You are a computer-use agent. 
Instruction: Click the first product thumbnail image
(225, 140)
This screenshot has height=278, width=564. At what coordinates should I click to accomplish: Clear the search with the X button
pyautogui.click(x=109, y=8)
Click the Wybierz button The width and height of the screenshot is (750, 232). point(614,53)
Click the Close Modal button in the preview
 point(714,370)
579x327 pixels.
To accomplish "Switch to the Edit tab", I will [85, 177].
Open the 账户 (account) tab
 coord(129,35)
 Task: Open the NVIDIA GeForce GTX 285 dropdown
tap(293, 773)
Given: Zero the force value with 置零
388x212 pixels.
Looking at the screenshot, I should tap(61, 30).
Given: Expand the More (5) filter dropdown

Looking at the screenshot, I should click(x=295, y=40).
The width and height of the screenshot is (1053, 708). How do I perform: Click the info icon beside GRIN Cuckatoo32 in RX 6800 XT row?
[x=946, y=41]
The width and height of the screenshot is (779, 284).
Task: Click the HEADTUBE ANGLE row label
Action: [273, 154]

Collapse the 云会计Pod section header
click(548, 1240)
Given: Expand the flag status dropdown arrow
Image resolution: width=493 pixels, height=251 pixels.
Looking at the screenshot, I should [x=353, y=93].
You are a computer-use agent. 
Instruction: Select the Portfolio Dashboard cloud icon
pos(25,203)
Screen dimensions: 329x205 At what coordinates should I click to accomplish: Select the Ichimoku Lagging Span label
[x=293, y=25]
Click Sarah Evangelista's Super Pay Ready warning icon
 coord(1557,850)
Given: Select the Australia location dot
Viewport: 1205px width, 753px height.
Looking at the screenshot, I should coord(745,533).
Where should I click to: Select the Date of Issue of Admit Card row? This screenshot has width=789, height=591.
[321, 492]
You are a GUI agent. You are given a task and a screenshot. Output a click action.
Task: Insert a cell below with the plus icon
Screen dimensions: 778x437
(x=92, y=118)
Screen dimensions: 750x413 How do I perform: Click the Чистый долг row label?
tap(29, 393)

-----

▶ What you have to do
Starting at the line that has "Given: Expand the flag status dropdown arrow" and stopping after the line that has "pos(25,203)", write out that part of the listing again with "flag status" swapped for "priority" and nothing else changed.

▶ Correct result
Given: Expand the priority dropdown arrow
Image resolution: width=493 pixels, height=251 pixels.
Looking at the screenshot, I should [x=353, y=93].
You are a computer-use agent. 
Instruction: Select the Portfolio Dashboard cloud icon
pos(25,203)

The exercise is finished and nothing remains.